** START OF GIVEN RECORDS **

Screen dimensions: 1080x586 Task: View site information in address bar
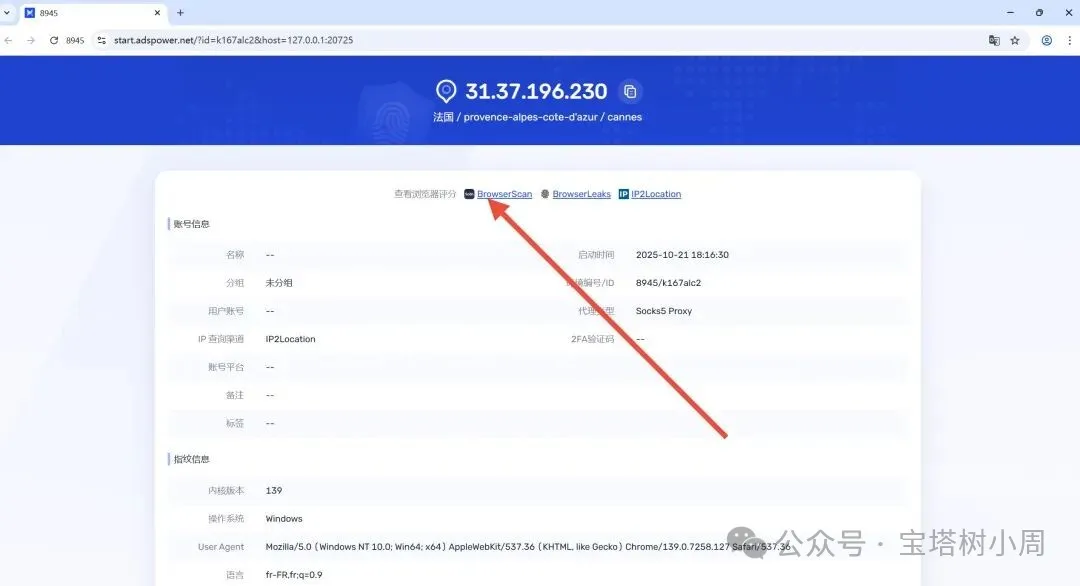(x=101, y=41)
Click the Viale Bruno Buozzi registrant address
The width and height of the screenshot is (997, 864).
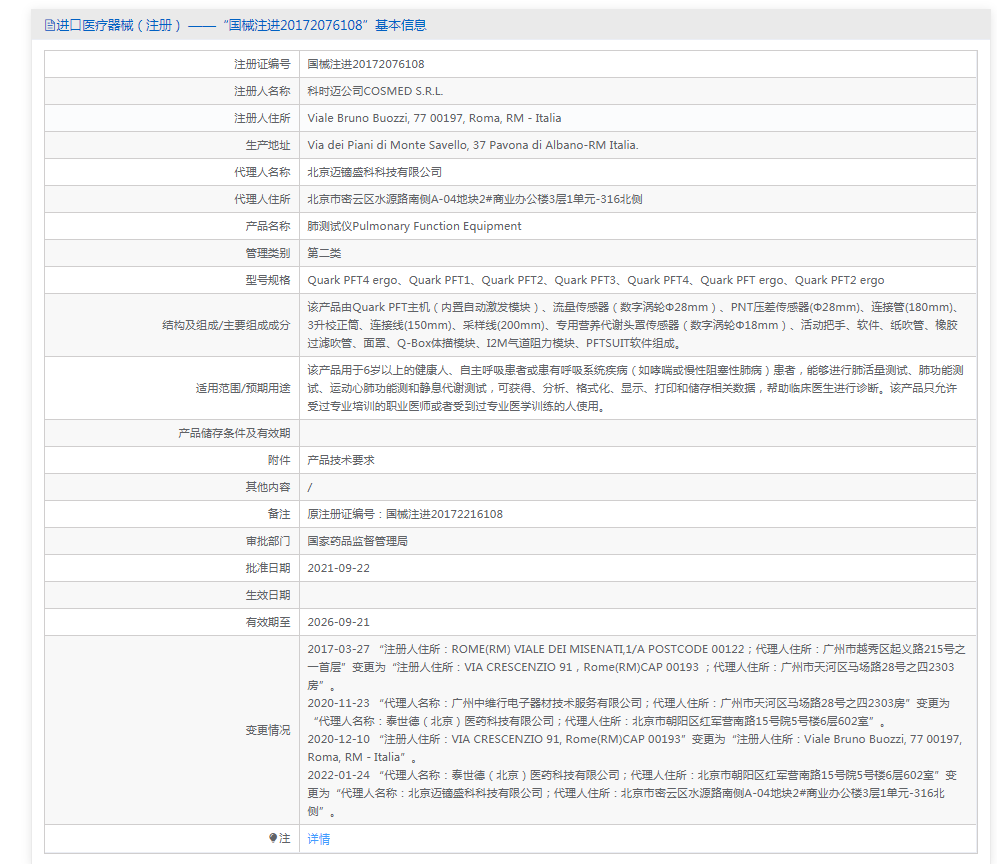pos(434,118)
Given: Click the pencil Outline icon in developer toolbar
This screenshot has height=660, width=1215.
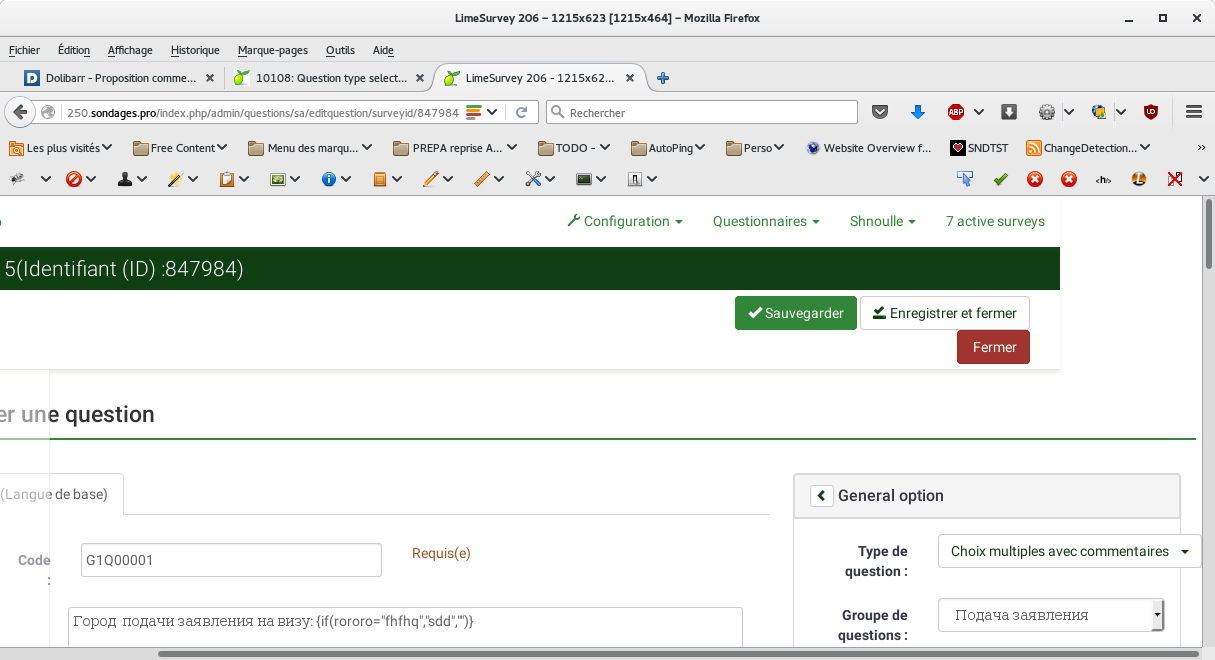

** END OF GIVEN RECORDS **

* **STATED TASK**: Please set out every line of the entries above as a numbered list, skipping blank lines and leaving out the pictures.

* **EXERCISE ANSWER**:
1. Screen dimensions: 1080x586 Task: View site information in address bar
2. (x=101, y=41)
3. Click the Viale Bruno Buozzi registrant address
4. The width and height of the screenshot is (997, 864).
5. pos(434,118)
6. Given: Click the pencil Outline icon in developer toolbar
7. This screenshot has height=660, width=1215.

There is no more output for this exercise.